• [Exercise] Copy exactly, and only, the lines that start at the line containing "The image size is (1456, 819)." and end at the last line of the material below.

• [Provided entries]

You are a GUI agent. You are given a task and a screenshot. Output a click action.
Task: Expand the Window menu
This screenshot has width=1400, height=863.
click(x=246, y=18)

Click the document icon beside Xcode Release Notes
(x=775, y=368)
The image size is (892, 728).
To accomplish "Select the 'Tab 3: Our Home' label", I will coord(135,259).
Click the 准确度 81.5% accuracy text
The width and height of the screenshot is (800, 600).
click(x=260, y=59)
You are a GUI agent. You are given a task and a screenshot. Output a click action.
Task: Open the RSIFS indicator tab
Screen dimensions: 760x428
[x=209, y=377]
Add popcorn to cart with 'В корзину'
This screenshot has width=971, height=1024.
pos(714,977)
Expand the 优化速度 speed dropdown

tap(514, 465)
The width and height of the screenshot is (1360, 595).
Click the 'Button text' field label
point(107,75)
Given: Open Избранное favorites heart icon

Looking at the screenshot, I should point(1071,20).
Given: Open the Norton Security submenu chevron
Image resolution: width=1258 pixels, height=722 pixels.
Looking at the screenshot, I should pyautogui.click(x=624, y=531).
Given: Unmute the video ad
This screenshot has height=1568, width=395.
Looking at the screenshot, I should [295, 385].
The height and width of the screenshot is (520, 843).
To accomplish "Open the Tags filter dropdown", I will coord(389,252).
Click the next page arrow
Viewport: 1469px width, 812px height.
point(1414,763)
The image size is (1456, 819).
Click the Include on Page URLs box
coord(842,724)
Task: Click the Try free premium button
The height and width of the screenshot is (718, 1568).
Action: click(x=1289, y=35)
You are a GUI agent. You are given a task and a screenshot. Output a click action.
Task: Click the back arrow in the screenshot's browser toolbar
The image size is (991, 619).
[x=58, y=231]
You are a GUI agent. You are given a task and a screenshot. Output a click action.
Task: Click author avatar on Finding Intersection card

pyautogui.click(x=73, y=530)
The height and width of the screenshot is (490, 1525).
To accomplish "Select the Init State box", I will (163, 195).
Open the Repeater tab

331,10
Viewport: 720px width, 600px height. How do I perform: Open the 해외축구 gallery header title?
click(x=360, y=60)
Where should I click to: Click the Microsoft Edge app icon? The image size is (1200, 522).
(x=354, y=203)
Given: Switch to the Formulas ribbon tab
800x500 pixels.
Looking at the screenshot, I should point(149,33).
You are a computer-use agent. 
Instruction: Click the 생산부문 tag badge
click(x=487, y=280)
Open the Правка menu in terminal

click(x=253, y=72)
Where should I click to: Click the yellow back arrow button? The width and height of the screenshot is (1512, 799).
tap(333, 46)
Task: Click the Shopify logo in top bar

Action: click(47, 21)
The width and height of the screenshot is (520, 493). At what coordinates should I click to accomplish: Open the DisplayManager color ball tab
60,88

• [Exercise answer]
The image size is (1456, 819).
Click the Include on Page URLs box
coord(842,724)
Task: Click the Try free premium button
The height and width of the screenshot is (718, 1568).
Action: click(x=1289, y=35)
You are a GUI agent. You are given a task and a screenshot. Output a click action.
Task: Click the back arrow in the screenshot's browser toolbar
The image size is (991, 619).
[x=58, y=231]
You are a GUI agent. You are given a task and a screenshot. Output a click action.
Task: Click author avatar on Finding Intersection card

pyautogui.click(x=73, y=530)
The height and width of the screenshot is (490, 1525).
To accomplish "Select the Init State box", I will (163, 195).
Open the Repeater tab

331,10
Viewport: 720px width, 600px height. How do I perform: Open the 해외축구 gallery header title?
click(x=360, y=60)
Where should I click to: Click the Microsoft Edge app icon? The image size is (1200, 522).
(x=354, y=203)
Given: Switch to the Formulas ribbon tab
800x500 pixels.
Looking at the screenshot, I should point(149,33).
You are a computer-use agent. 
Instruction: Click the 생산부문 tag badge
click(x=487, y=280)
Open the Правка menu in terminal

click(x=253, y=72)
Where should I click to: Click the yellow back arrow button? The width and height of the screenshot is (1512, 799).
tap(333, 46)
Task: Click the Shopify logo in top bar

Action: click(47, 21)
The width and height of the screenshot is (520, 493). At what coordinates should I click to accomplish: Open the DisplayManager color ball tab
60,88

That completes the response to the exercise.